Bozkurt kitabının finali:
"Padişahın egemenliğinin ne olduğunu görmüştü, ve o, ülkesi için Türk'lerin yaşadığı Türkiye'nin güven içinde ve mürefeh olmasından başka hiçbirşey istemememişti"
Şimdi:
Tarihsel bir kişiliğe yapılacak en büyük ihanet, onu eksik anlatmaktır.
Atatürk gençliğinde de yaşlılığında da rakı içerdi. Ama o meşhur Çankaya sofralarına gidene kadar, olağandışı zor merhalelerden geçilmişti. Düşünün, Ankara kasabasının dışında bir bağ evinde, 5 kişisiniz; dışarıda sizi koruyan 2 subay ve 1 çomar köpek var. 1 tümeninizi imha eden cahil ordusu tarafında her an linç edilebilirsiniz. Yaptığınız işin adı, devrilmiş bir imparatorluktan kalan enkazı kurtarmak.

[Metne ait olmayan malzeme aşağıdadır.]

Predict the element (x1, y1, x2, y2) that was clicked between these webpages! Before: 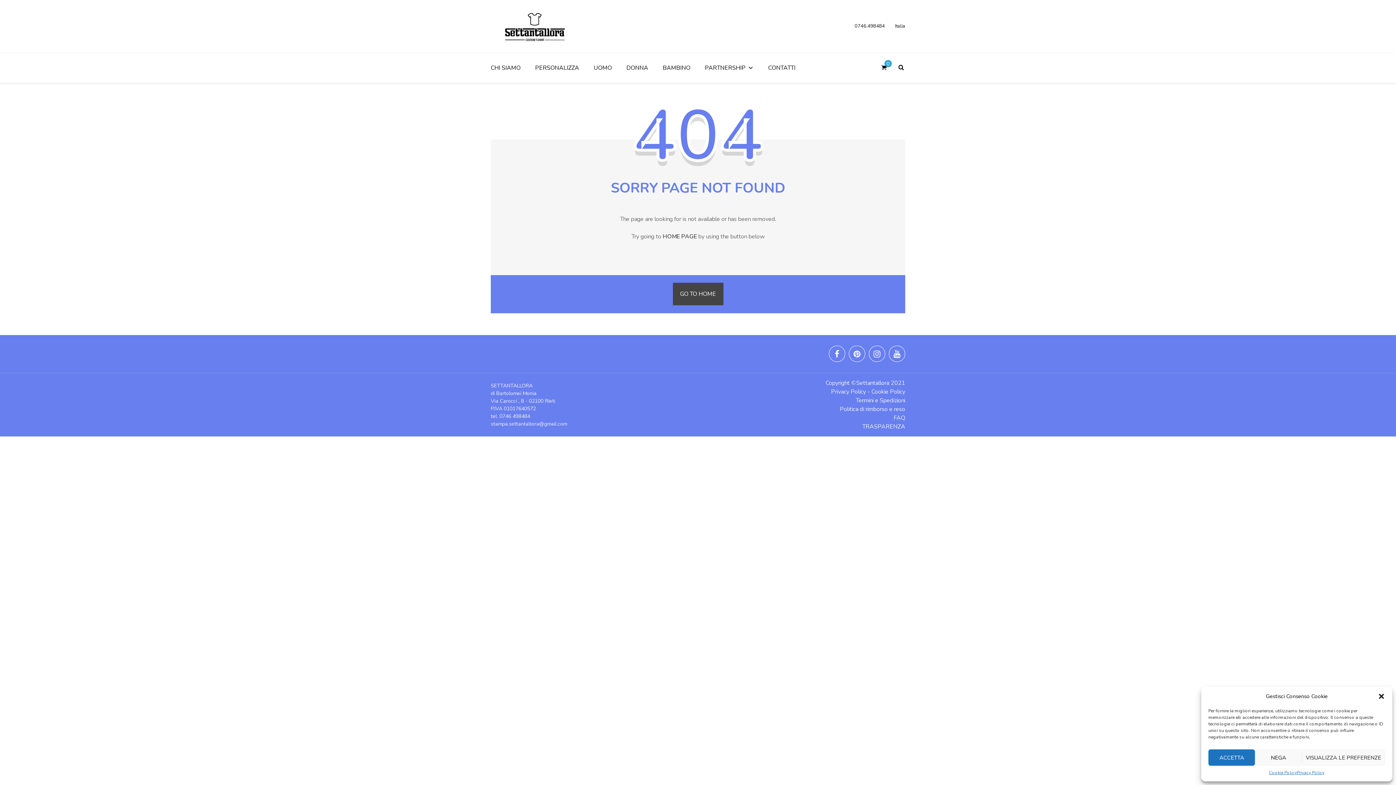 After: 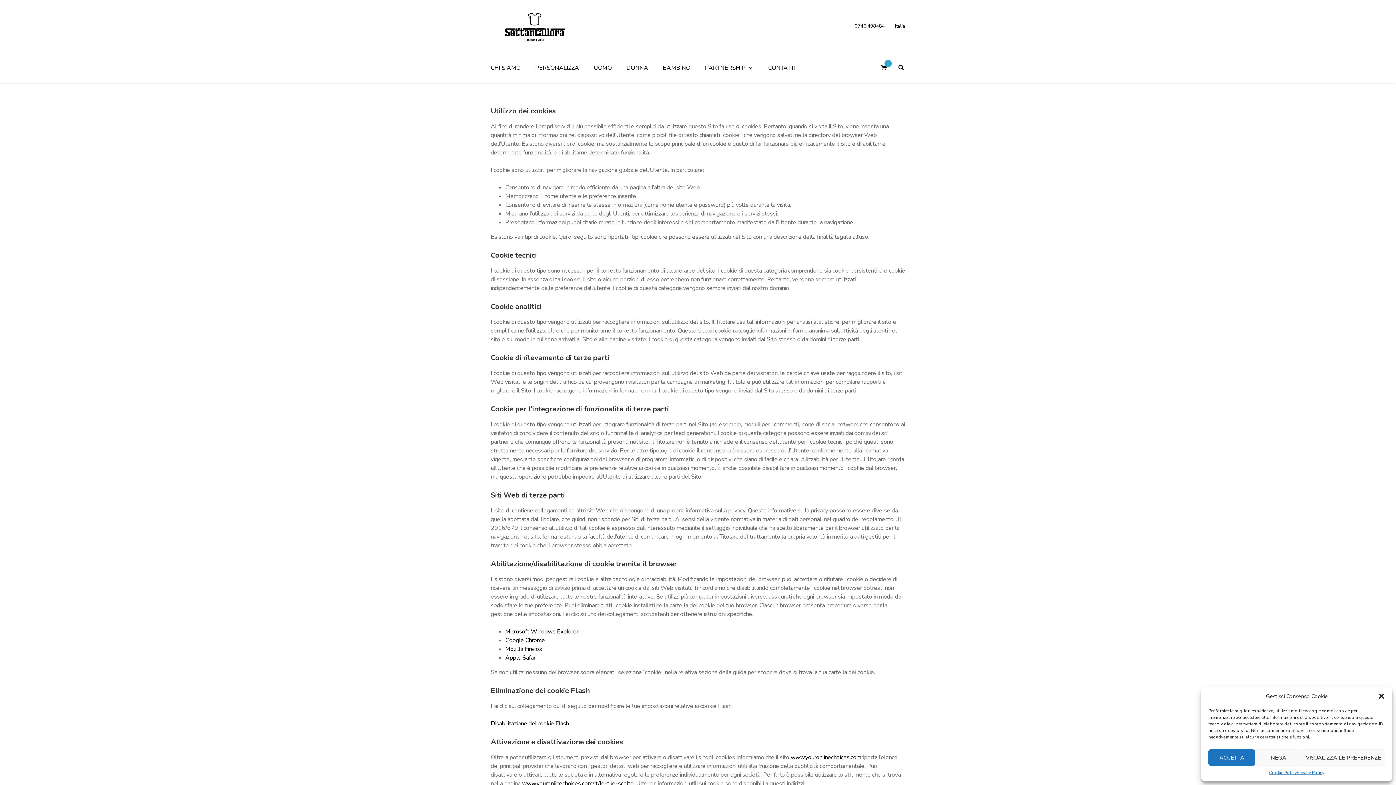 Action: bbox: (1269, 769, 1297, 776) label: Cookie Policy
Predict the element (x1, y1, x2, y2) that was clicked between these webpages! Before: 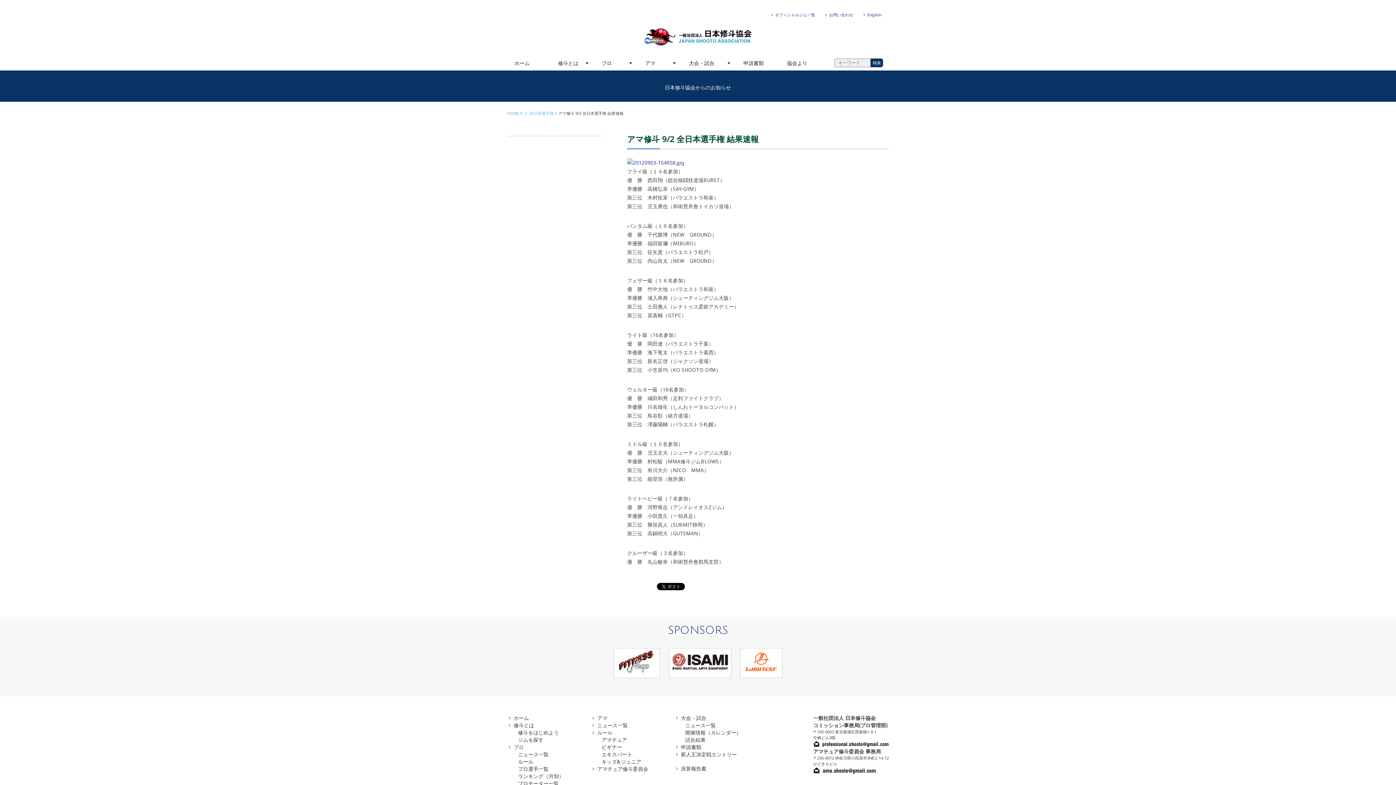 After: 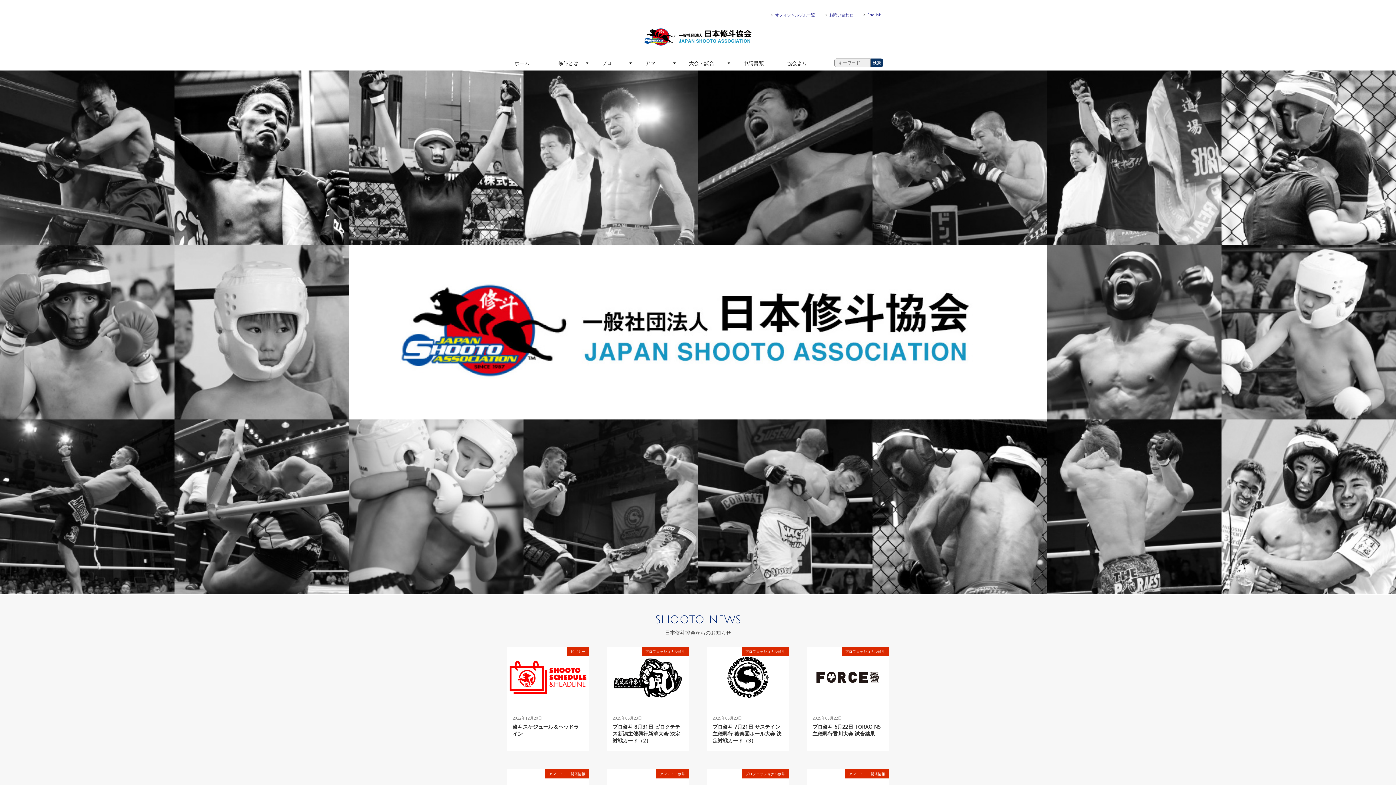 Action: label: HOME bbox: (507, 110, 519, 115)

Can Dündar'ın belgeselinde, Sakarya meydan muhaberesinden 1 sahne var mı? Veya Atatürk'ün aç kaldığı, böbrek iltihapları ile kıvrandığı, ölüm tehlikesi altında taş bir okul salonunda gecelediği, 1922 yılının Ankara Ziraat Mektebinden bir kesit.
Bunun dışında, gericilerin şu çok sevdiği klişe, Atatürk öldüğünde yalnızdı lafı. Can Dündar'ın filminde bu imaj verilmişse, sadece yazıklar olsun demek düşer.

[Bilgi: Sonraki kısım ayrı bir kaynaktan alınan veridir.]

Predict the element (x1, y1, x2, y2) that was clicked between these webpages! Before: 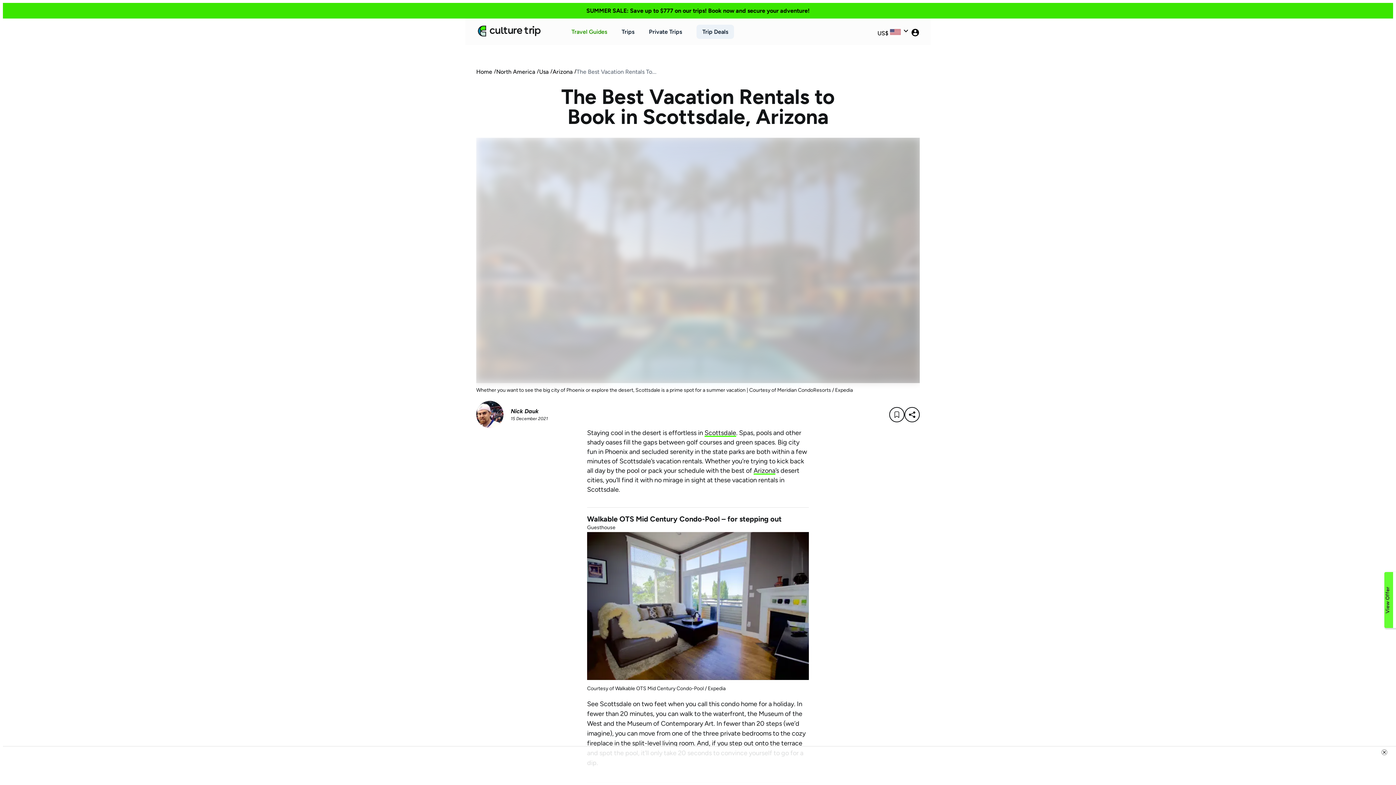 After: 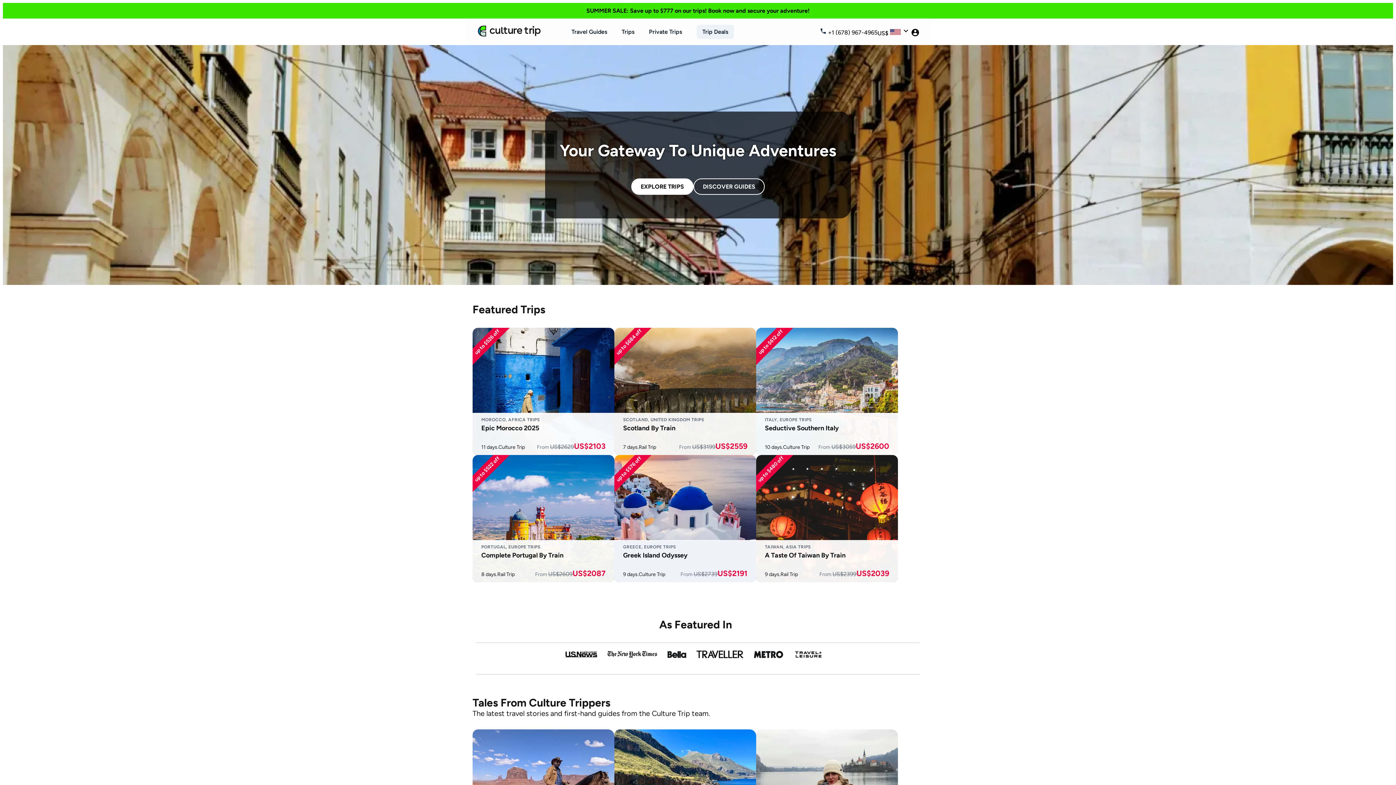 Action: label: Scottsdale bbox: (704, 429, 736, 437)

"10 Kasım sabahı dokuzu beş geçe Mustafa Kemal Atatürk öteki dünyaya göçtü. Bu trajik olayın haberi, Türk halkının üzerinde bir bomba gibi patladı; milyonlarcası ağlayarak, kendilerini yere atarak sokaklara aktılar.
(...) İzdiham öylesine büyük ve karşı konulmazdı ki cenazeye saygı ziyaretinde bulunmak için gelenlerden birkaç kişi ciddi bir biçimde ezildi. Artık Türklerin babası hayatta değildi ve tüm ulus kendini öksüz kalmış gibi hissediyordu"

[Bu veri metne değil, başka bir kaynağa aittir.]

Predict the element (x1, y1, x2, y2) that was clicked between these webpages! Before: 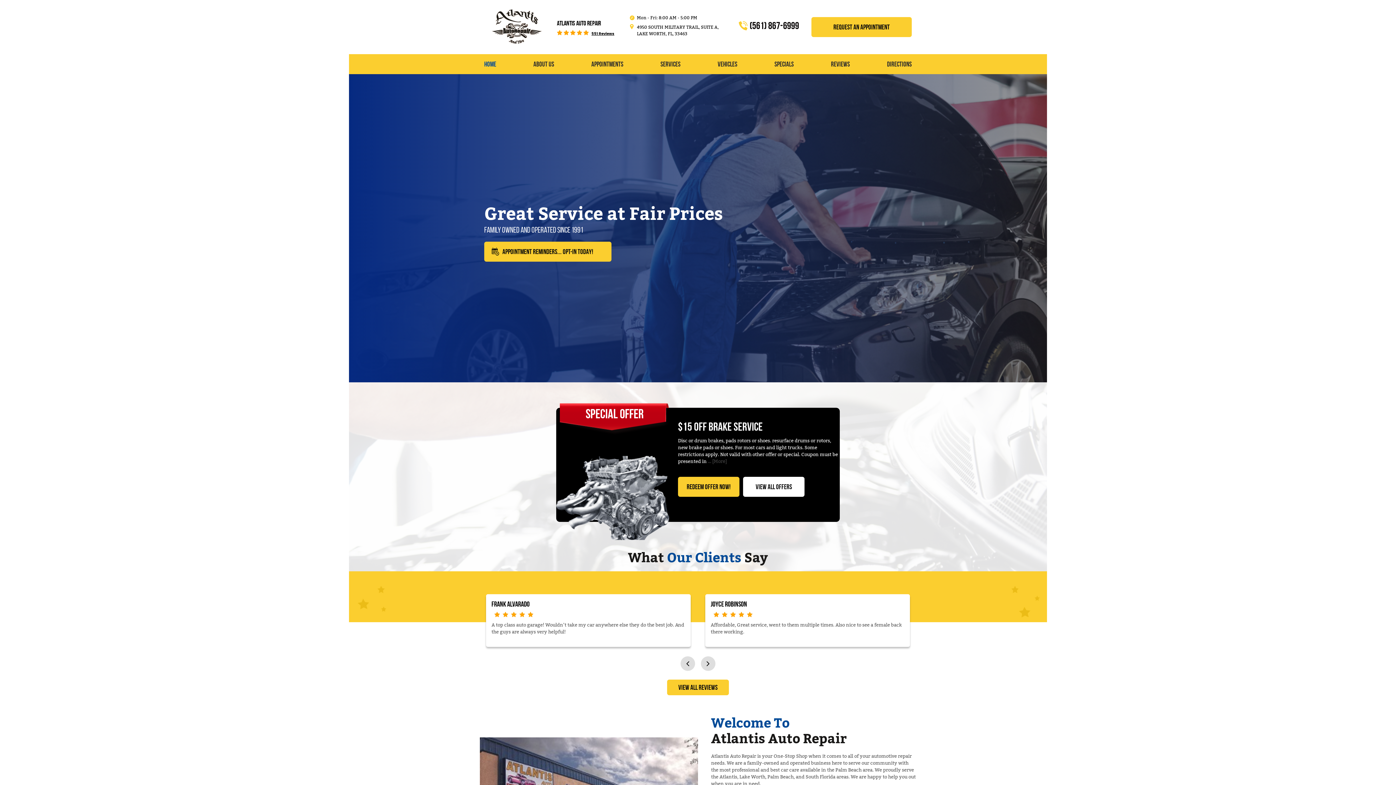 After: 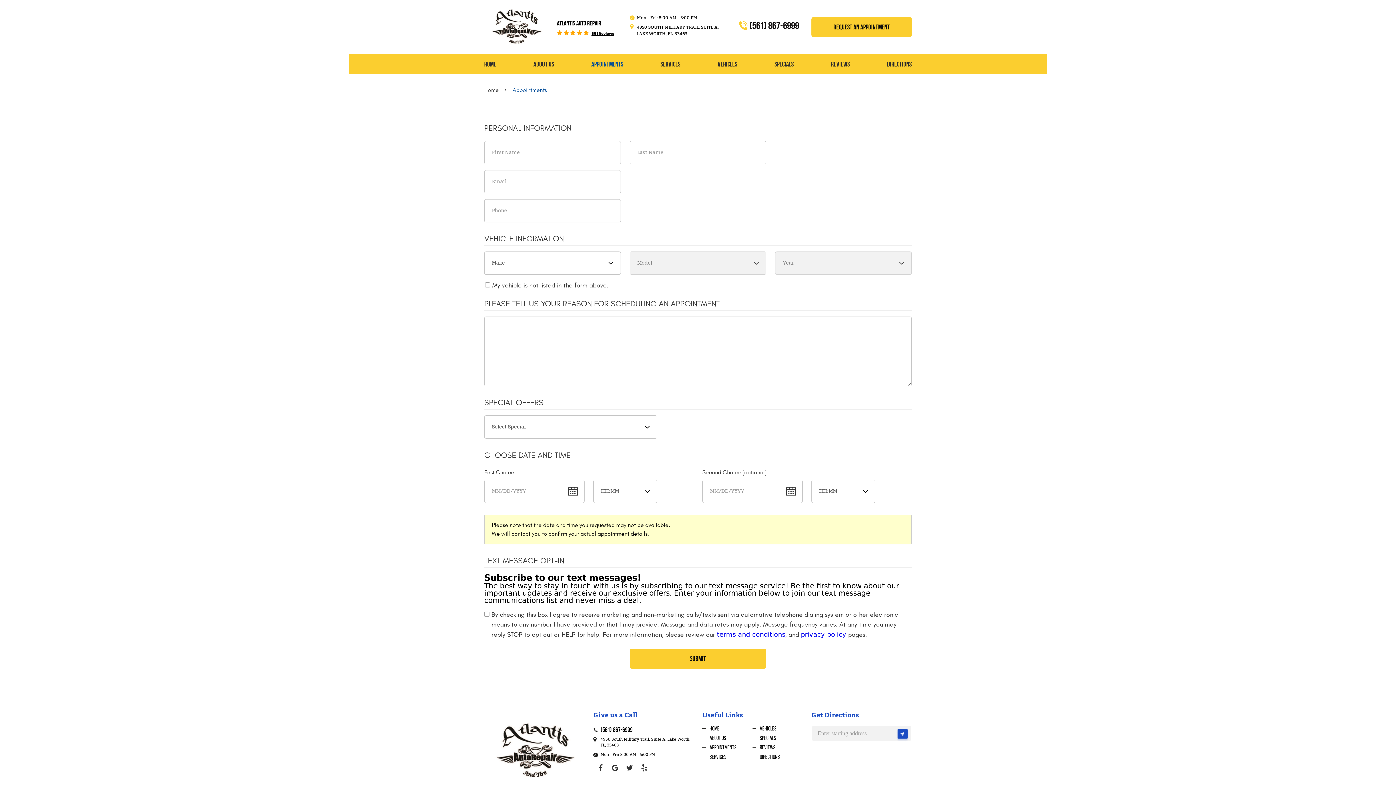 Action: label: APPOINTMENT REMINDERS... OPT-IN TODAY! bbox: (484, 241, 611, 261)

Bu alıntı, Atatürk düşmanı Armstrong'tandı (Bozkurt).
Son bir alıntı daha:
"Atatürk'ün yaveri Salih Bozok şuursuzca Sarayın merdivenlerinden aşağı koştu. Alt katta boş bulduğu bir odaya dalıp kapıyı kapattı. Az sonra içeriden tek el silah sesi duyuldu. Sesi duyup odaya koşanlar içerde O'nu kanlar içinde buldular. Tabancasından kalbine sıktığı bir kurşunla devrilmişti..."
Bu alıntı da Sarı Zeybek'tendi. Can Dündar'ın Sarı Zeybek'inden.
Sonuç şu: Atatürk'ün hayatı çocukken karga kovalamaktan ve rakı masasında kafa çekmekten ibaret değildir; bu çok çileli, olağandışı bir hayattır. Dünya üzerine hiçbir lider, egemen, han veya imparator, bir gecede ülkenin alfabesini değiştirecek devrimcilik gösterememiştir. Hiçbiri, yukarıda kısaca alıntıladığım şartlarda, savaş yapmamış ve kazanmamışlardır.
Önce bunu bilelim.
Böyle bir kişinin belgeselini yapmak bana göre imkansızdır. Bize düşen bu konuda iyi kitaplar okumak, bilgi sahibi olmaktır. Can Dündar gibi reziller olsa olsa okumayan ama car car konuşan "selocanlar" ülkesine belgesel apıp yutturular.
Hoş, selocanların babaları da bunu yutmayıp, 350.000 Eurocuk sponsorluk servetini, Can Dündar'ın ayağına sermemişler.